Es difícil imaginar cómo pueden sentirse lo tripulantes de los barcos que integran la flota de la regata oceánica Volvo Ocean Race 2008-2009 transcurrido más de un mes desde el inicio de la 5ª etapa en el puerto chino de Qingdao.
Los cinco veleros que lograron tomar la salida, navegan ahora en la aproximación al Cabo de Hornos, más al sur del paralelo 50, en las condiciones extremas de los confines del Océano Pacífico Sur. Es evidente que “Life at the extreme”, la expresión que acompaña en todo momento a las presentaciones de la VOR, traduciéndolo por “La vida en el límite”, no es un lema tópico para la experiencia de los hombres que participan en este singular evento deportivo y humano.

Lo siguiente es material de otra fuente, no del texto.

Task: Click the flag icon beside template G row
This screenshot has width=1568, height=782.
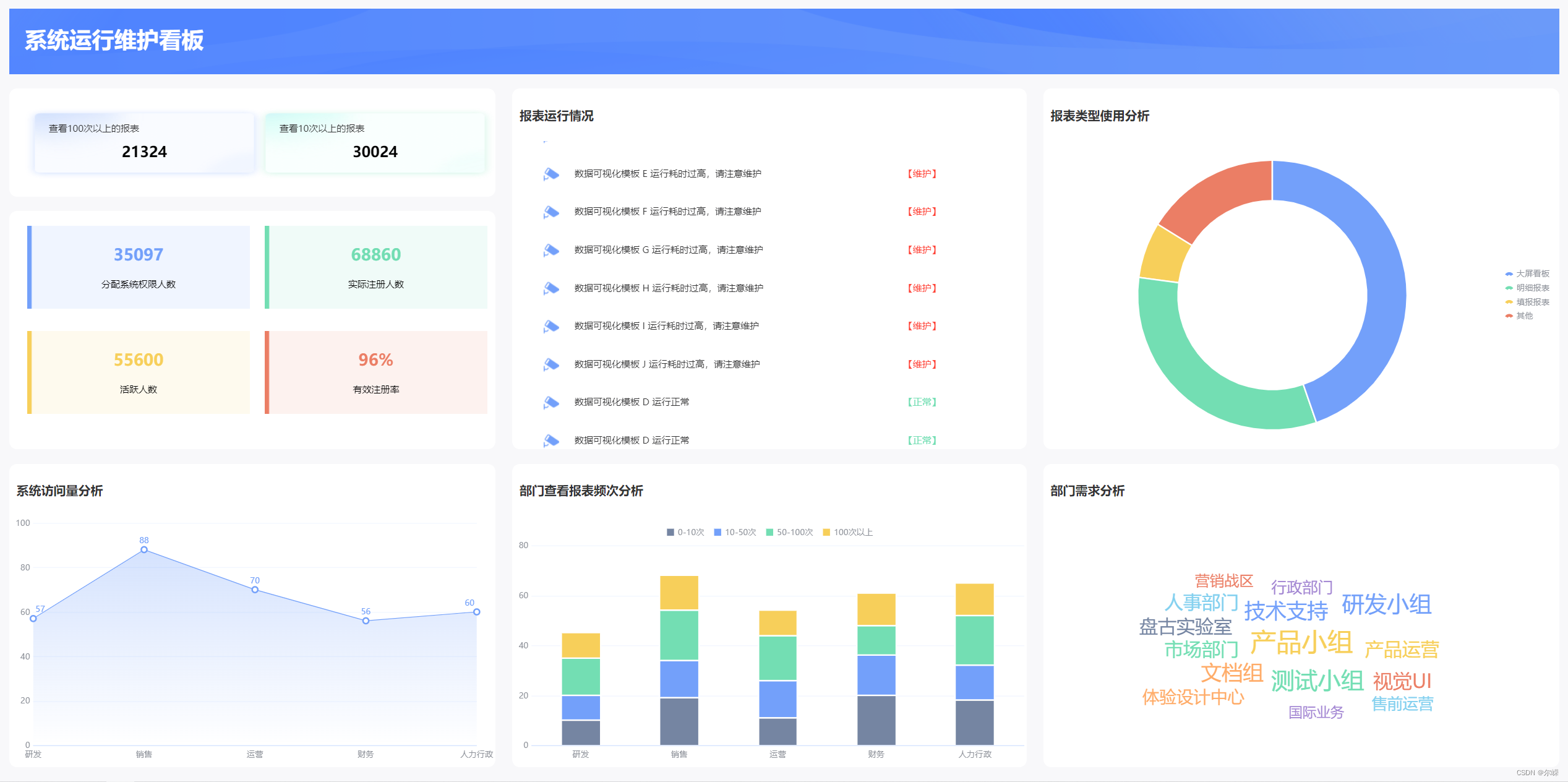Action: (551, 251)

La etapa anterior, la cuarta, entre los puertos de Singapur y Qingdao, supuso una durísima prueba que dejó fuera de combate a tres de los barcos participantes como consecuencia de averías y roturas diversas, producidas por la inusitada dureza de los temporales que tuvieron soportar en una ruta hasta ahora nunca realizada en una regata oceánica de estas características.

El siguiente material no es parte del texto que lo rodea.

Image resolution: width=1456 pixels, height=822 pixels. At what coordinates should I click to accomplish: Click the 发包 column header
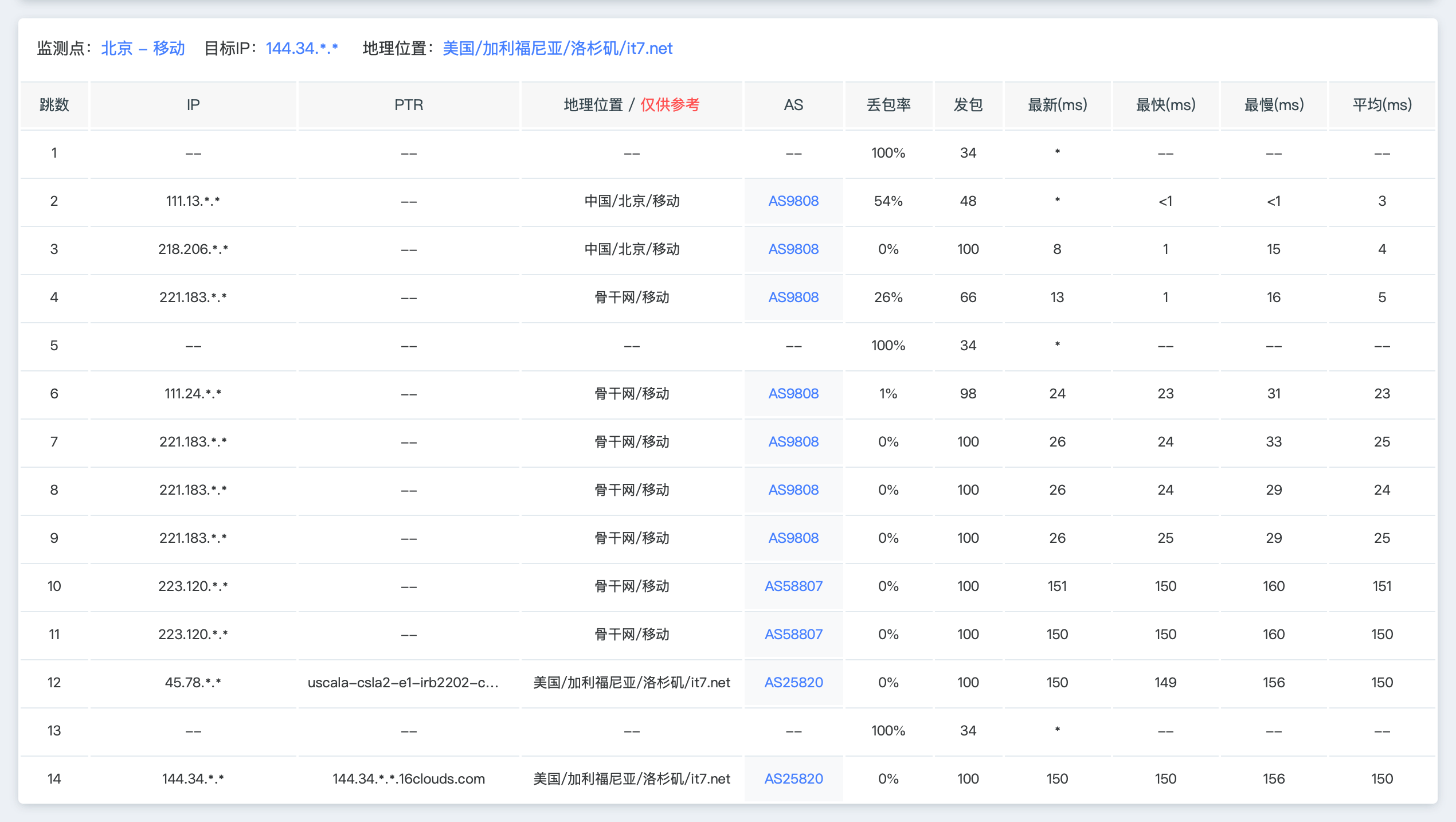click(x=968, y=105)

12.500 millas, es la enorme distancia que separa los puntos extremos de la etapa actual, cuyo término está previsto en Río de Janeiro, en torno al 21 de marzo.
El reducido grupo de cinco veleros “VOR 70”, liderados por los equipos escandinavos del “Ericsson 3” y “Ericson 4” navegan a velocidades medias superiores a los 20 nudos en las condiciones habituales de estas regiones oceánicas, es decir, aguas frías, persistencia de temporales y navegación a rumbos portantes.
En las imágenes y videos que llegan vía satélite y que podemos ver en la página oficial www.volvooceanrace.org se observan muchas manifestaciones del rigor y la dureza de la competición en un clima extremo. Sin duda, la Volvo Ocean Race, es una experiencia al límite en varios aspectos, el humano, el material y desde luego, el intangible, es decir, el que se refiere al milagro de que los veleros y los hombres resistan esfuerzos tan prolongados como temibles.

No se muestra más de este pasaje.